AVAILABLE RECORDS:
________________________________________

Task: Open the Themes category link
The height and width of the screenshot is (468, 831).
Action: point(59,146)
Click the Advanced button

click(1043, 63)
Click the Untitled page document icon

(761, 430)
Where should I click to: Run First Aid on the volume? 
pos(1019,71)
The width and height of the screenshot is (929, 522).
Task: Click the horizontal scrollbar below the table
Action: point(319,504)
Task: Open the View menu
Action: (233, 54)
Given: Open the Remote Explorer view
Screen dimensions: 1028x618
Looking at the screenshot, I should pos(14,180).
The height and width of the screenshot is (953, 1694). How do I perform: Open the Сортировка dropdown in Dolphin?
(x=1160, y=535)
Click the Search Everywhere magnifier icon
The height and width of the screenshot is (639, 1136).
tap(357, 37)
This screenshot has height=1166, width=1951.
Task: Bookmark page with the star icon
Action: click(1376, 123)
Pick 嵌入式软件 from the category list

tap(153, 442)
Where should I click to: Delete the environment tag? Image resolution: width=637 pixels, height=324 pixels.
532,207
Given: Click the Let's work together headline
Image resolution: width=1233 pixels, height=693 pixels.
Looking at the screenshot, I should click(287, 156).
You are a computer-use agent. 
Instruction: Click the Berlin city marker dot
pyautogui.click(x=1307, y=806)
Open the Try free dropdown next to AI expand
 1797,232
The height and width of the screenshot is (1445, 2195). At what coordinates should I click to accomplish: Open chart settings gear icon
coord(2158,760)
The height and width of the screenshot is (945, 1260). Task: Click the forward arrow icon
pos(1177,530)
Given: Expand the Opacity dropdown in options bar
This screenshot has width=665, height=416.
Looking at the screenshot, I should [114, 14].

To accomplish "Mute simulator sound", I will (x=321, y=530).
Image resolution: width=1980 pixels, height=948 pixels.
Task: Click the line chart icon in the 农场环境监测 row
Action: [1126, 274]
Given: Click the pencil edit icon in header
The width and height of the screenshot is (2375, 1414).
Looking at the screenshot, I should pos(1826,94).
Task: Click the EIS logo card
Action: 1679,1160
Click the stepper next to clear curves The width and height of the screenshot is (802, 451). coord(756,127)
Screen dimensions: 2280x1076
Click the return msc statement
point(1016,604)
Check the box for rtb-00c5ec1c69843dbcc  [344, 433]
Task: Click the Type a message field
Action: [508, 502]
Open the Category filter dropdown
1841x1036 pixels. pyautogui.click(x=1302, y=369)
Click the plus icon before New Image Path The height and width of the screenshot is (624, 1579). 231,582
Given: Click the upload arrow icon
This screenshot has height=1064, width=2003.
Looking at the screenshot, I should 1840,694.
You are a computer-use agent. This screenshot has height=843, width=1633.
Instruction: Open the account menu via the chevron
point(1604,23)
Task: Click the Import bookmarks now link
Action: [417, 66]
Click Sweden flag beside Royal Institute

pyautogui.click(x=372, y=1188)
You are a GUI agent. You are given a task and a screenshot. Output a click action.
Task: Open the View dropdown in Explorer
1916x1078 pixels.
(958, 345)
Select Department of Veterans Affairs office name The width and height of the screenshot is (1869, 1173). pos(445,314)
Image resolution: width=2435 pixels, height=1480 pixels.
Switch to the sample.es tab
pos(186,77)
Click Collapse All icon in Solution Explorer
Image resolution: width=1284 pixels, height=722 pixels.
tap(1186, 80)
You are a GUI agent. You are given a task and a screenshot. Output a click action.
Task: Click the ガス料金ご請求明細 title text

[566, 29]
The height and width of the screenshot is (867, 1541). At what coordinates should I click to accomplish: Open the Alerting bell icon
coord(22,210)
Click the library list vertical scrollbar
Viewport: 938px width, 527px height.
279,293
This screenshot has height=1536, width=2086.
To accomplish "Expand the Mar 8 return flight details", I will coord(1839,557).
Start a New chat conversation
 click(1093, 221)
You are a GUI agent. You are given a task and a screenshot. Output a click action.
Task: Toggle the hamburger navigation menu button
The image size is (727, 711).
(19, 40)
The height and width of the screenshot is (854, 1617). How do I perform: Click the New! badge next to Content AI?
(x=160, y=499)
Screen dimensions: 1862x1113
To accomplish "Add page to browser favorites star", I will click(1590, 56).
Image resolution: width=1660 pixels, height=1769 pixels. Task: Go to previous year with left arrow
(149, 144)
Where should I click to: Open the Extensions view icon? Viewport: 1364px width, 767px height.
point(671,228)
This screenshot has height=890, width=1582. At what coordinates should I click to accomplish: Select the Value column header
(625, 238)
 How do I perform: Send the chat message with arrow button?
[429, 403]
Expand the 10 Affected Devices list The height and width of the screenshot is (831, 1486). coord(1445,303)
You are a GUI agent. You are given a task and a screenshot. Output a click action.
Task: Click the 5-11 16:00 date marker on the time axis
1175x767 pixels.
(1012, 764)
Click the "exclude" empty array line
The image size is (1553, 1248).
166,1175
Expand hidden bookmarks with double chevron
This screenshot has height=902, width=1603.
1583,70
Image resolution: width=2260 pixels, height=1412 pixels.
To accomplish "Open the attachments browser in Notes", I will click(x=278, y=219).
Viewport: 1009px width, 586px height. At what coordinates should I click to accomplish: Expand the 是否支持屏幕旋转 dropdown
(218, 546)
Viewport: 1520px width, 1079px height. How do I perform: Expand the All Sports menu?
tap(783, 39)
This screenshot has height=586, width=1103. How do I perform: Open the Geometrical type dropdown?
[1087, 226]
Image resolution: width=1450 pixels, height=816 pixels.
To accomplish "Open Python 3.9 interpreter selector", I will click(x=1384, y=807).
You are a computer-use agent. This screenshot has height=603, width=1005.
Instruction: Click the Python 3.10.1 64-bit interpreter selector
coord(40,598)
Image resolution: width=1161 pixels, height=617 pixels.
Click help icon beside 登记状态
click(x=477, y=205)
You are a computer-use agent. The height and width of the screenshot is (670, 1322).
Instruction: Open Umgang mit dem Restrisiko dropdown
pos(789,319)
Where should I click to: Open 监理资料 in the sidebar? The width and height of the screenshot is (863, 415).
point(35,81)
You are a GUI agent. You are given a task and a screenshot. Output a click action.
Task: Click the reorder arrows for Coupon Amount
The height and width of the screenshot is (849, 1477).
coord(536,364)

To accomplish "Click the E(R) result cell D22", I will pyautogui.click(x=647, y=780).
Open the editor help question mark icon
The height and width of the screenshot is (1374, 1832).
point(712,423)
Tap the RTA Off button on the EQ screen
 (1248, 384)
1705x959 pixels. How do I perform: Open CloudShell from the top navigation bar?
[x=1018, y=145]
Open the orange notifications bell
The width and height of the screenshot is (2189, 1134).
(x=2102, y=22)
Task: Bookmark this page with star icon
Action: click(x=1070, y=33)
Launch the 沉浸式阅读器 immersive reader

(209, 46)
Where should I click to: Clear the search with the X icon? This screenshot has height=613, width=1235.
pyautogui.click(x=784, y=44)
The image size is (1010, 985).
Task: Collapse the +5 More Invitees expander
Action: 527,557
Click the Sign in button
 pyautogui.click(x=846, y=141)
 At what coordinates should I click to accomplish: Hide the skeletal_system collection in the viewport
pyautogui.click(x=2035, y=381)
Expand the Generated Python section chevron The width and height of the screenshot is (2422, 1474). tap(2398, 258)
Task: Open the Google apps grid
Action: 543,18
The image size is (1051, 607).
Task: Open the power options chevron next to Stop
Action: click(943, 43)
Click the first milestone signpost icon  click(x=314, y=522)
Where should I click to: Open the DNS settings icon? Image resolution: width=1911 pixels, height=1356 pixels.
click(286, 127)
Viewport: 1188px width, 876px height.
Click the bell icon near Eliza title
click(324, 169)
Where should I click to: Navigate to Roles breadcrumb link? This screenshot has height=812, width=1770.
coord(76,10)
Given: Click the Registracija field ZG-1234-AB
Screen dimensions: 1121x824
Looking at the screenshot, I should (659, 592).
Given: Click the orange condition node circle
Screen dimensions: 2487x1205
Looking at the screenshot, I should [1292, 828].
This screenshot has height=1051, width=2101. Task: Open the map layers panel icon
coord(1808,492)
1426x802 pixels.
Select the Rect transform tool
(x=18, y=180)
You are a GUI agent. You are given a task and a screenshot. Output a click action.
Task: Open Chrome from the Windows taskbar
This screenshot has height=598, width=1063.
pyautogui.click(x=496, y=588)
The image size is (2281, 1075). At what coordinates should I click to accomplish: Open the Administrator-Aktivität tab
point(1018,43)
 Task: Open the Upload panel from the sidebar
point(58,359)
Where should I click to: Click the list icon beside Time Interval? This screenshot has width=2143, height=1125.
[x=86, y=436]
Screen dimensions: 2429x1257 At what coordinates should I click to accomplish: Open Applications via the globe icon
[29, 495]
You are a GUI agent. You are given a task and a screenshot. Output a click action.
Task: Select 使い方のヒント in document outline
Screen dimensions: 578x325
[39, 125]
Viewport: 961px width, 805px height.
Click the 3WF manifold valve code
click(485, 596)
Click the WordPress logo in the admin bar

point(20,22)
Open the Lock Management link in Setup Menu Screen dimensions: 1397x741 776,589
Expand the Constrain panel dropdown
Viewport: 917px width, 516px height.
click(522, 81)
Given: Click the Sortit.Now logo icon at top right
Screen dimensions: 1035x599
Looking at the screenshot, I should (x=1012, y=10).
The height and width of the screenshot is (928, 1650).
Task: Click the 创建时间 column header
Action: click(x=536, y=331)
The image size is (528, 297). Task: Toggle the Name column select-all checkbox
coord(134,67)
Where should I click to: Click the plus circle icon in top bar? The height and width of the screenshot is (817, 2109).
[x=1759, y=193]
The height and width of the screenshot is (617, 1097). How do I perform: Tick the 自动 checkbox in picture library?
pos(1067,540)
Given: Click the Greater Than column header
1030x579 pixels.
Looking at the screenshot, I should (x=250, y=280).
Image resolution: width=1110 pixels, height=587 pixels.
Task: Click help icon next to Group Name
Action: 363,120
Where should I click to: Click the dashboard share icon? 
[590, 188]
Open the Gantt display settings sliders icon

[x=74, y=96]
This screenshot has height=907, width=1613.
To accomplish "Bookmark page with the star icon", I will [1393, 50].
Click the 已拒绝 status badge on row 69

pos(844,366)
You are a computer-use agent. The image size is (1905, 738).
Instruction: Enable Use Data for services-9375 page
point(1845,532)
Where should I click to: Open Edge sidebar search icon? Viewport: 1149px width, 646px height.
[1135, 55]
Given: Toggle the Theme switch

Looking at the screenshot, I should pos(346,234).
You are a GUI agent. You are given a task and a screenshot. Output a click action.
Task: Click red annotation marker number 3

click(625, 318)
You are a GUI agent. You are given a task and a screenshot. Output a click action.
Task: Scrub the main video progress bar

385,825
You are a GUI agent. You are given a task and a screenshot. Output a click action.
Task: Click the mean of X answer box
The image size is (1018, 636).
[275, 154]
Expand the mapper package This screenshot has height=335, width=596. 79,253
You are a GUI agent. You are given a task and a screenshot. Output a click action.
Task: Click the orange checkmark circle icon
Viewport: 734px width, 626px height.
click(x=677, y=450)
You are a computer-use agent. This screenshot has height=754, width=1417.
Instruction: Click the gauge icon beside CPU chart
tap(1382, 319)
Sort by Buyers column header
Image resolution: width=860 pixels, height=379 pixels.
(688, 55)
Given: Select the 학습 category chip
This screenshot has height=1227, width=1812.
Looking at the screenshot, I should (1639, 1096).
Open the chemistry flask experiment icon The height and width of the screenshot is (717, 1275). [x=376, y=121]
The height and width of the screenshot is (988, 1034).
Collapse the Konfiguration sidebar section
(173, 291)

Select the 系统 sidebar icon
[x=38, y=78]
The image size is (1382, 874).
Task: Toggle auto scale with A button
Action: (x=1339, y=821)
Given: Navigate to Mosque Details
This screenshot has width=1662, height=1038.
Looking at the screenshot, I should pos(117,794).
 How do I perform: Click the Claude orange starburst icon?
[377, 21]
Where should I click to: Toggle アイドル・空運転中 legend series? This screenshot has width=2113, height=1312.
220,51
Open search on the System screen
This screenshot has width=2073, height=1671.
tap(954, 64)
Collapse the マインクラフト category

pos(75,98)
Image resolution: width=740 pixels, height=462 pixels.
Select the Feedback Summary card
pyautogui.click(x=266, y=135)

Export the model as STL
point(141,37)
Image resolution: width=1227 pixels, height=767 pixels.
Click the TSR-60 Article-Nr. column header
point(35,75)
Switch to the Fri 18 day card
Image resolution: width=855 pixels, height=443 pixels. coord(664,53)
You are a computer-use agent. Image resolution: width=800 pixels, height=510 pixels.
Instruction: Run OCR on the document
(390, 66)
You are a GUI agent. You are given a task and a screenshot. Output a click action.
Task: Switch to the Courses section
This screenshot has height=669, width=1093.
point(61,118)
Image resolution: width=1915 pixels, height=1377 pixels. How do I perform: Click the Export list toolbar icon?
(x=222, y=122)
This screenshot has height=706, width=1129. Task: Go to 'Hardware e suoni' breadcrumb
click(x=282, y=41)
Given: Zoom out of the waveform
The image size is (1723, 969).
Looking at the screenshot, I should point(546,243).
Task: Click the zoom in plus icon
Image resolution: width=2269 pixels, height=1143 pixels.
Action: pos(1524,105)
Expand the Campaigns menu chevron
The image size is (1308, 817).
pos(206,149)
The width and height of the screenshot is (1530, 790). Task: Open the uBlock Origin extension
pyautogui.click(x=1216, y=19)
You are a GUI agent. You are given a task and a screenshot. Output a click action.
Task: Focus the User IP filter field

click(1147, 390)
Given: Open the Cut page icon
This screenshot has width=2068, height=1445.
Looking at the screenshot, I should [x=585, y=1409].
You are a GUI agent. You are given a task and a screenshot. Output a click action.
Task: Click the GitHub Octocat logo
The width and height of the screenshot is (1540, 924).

________________________________________

Copy verbatim, from the listing above, each line from the one containing "empty array line" down to the one containing "has height=603, width=1005.", inclusive.

Click the "exclude" empty array line
The image size is (1553, 1248).
166,1175
Expand hidden bookmarks with double chevron
This screenshot has height=902, width=1603.
1583,70
Image resolution: width=2260 pixels, height=1412 pixels.
To accomplish "Open the attachments browser in Notes", I will click(x=278, y=219).
Viewport: 1009px width, 586px height. At what coordinates should I click to accomplish: Expand the 是否支持屏幕旋转 dropdown
(218, 546)
Viewport: 1520px width, 1079px height. How do I perform: Expand the All Sports menu?
tap(783, 39)
This screenshot has height=586, width=1103. How do I perform: Open the Geometrical type dropdown?
[1087, 226]
Image resolution: width=1450 pixels, height=816 pixels.
To accomplish "Open Python 3.9 interpreter selector", I will click(x=1384, y=807).
You are a computer-use agent. This screenshot has height=603, width=1005.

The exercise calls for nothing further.